一、背景
最近在研究netty的源代码,今天发表一篇关于netty的线程框架--Reactor线程模型,作为最近研究成果。如果有还不了解Reactor模型请自行百度,网上有很多关于Reactor模式。
研究netty的时候,先看了下《netty权威指南》,里面讲解不错,从原理到源码均有介绍,那为什么要写本篇博客呢?《netty权威指南》在介绍线程模型时候,介绍不够细腻,流程没有打通。我个人认为,这部分是基石,只要把这部分搞清楚,对后面Channel和Pipe流水线处理就可游刃有余了。此次分析Netty是基于5.0版本
今天以《netty权威指南》中TimeServer实例进行分析,具体实现方法(核心)如下:
public void bind(int port) throws Exception {
EventLoopGroup bossGroup = new NioEventLoopGroup();
EventLoopGroup workerGroup = new NioEventLoopGroup();
try {
ServerBootstrap b = new ServerBootstrap();
b.group(bossGroup, workerGroup)
.channel(NioServerSocketChannel.class)
.option(ChannelOption.SO_BACKLOG, 1024)
.childHandler(new ChildChannelHandler());
ChannelFuture f = b.bind(port).sync();
f.channel().closeFuture().sync();
} finally {
bossGroup.shutdownGracefully();
workerGroup.shutdownGracefully();
}
}
private class ChildChannelHandler extends ChannelInitializer {
protected void initChannel(SocketChannel ch) throws Exception {
// 将监听事件 注册到ChannelPipe流水线中 放到链表中 也可以注册多个监听事件 可以指定名字如果没有名字 会自动生成
ch.pipeline().addLast("GetTime", new TimeServerHandler());
}
}
通过上面的代码可知,最重要的两个类是:NioEventLoopGroup和ServerBootstrap(如果是客户端则是Bootstrap),下面是这两个类的UML类图:
二、NioEventLoopGroup线程组
NioEventLoopGroup类主要工作是,创建一个线程池。上述代码中创建了两个EventLoop,一个是boosGroup,主要是用于监听,另外一个是workerGroup主要用于C/S通信。这两个线程池是实现Reactor线程模型的基础。接下来分析按照uml类图关系进行介绍,从下往上开始。

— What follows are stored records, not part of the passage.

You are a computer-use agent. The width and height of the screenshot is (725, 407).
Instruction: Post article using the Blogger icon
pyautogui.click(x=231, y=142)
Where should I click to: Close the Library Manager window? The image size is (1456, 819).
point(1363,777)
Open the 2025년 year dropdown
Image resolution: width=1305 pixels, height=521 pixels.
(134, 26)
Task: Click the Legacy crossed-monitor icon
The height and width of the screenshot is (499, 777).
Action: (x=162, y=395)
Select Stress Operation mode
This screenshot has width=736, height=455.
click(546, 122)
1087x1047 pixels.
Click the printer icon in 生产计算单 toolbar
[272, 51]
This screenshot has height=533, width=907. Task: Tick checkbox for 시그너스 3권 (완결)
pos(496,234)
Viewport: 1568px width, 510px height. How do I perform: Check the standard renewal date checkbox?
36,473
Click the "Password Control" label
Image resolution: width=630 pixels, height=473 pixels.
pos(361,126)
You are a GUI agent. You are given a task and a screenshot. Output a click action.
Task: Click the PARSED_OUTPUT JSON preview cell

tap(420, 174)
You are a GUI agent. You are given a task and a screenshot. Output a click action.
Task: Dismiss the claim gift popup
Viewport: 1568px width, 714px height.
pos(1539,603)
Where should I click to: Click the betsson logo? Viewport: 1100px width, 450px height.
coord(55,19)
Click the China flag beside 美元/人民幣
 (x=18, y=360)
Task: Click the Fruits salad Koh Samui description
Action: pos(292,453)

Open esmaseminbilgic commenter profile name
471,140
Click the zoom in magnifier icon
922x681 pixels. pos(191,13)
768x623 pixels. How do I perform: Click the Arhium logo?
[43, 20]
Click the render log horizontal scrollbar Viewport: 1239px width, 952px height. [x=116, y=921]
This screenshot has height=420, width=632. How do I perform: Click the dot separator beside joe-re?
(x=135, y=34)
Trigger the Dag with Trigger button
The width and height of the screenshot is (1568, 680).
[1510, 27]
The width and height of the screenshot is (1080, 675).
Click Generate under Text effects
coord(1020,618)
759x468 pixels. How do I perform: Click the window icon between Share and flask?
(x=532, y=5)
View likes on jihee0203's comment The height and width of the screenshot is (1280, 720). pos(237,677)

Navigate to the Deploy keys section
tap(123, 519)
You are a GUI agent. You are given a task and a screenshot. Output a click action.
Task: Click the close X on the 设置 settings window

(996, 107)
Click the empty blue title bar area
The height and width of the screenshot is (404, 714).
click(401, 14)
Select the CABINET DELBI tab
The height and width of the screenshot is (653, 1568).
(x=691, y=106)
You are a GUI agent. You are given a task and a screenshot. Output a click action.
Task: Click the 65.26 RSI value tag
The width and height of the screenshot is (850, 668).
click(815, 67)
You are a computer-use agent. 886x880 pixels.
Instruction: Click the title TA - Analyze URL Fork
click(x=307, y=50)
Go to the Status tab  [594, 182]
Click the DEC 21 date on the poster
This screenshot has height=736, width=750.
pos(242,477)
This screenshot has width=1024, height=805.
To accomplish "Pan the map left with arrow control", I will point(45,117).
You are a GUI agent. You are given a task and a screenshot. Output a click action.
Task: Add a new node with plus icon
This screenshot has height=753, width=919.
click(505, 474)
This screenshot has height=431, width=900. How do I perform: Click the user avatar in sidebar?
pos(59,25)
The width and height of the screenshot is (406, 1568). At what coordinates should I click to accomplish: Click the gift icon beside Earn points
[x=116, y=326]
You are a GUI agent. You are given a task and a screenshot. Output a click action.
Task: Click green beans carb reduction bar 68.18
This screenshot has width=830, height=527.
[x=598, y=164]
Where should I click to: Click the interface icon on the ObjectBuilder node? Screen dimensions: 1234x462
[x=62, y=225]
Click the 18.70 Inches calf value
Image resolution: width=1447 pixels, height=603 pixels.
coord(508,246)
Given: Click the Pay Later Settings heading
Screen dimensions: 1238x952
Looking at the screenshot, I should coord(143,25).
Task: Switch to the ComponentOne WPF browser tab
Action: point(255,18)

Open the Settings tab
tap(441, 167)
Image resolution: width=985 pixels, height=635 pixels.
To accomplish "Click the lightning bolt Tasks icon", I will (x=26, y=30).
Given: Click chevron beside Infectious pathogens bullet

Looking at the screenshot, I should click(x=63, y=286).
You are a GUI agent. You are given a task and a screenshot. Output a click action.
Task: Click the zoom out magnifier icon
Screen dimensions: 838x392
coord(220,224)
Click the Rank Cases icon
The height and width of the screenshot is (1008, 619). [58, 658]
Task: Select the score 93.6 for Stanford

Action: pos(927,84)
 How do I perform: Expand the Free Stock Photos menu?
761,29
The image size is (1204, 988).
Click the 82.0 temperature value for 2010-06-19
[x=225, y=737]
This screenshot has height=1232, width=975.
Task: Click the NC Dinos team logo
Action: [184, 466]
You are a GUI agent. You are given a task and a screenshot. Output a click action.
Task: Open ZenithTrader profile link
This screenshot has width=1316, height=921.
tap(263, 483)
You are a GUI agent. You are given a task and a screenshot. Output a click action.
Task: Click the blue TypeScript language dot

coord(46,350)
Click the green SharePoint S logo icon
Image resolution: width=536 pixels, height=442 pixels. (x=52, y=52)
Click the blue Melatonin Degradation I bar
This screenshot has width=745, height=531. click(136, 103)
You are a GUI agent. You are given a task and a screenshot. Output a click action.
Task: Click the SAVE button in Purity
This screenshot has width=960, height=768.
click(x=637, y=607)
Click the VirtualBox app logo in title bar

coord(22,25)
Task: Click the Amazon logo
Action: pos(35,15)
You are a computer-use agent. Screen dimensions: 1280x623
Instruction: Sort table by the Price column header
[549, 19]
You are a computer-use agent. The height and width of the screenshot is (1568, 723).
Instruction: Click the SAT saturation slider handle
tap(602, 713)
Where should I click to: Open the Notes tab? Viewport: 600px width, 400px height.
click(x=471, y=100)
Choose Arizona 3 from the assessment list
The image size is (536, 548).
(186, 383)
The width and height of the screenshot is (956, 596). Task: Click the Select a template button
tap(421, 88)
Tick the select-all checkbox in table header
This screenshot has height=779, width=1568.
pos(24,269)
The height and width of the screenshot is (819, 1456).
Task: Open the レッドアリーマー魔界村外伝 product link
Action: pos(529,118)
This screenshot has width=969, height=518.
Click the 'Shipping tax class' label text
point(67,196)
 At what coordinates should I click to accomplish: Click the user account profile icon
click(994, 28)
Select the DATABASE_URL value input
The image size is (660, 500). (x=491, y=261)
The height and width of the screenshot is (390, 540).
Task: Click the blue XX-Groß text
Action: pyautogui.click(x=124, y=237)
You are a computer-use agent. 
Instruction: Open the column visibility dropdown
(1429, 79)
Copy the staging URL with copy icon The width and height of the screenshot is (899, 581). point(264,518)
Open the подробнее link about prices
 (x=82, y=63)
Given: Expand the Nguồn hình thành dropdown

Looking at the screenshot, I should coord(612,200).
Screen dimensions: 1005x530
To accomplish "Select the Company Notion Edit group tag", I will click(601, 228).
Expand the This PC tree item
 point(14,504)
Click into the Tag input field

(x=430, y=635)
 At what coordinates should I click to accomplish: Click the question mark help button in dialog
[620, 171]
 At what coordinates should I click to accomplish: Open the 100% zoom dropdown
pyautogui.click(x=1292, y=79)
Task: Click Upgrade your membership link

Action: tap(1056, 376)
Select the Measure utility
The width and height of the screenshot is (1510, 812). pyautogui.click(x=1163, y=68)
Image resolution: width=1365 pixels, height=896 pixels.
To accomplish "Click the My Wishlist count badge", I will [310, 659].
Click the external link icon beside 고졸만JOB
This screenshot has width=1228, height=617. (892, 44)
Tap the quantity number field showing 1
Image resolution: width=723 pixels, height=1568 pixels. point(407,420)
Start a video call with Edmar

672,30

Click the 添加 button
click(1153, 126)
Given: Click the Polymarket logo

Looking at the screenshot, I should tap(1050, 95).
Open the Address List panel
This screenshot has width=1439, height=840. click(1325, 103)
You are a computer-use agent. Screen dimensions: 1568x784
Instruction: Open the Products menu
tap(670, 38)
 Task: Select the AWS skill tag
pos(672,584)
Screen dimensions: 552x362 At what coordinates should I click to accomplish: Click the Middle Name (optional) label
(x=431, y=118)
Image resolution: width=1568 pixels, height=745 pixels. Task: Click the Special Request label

NioEventLoopGroup类代码较少,其中最重要的方式就是下面。这个方法是父类MultithreadEventLoopGroup定义的抽象方法,此方法主要用XXXX,是一个线程,后面会看到调用的地方。
@Override
protected EventLoop newChild(Executor executor, Object... args) throws Exception {
return new NioEventLoop(this, executor, (SelectorProvider) args[0]);
}
调用无参的NioEventLoopGroup的构造函数最终会调用,
public NioEventLoopGroup(
int nThreads, ThreadFactory threadFactory, final SelectorProvider selectorProvider) {
super(nThreads, threadFactory, selectorProvider);
}
说一下此处的实参,nThreads是0,threadFactory是null,selectorProvider是调用SelectorProvider.provider()。第三个参数是生成Selector选择器(Java底层网络模型采用的linux epoll模型,而非select模型),最后调用父类的MultithreadEventLoopGroup的构造方法。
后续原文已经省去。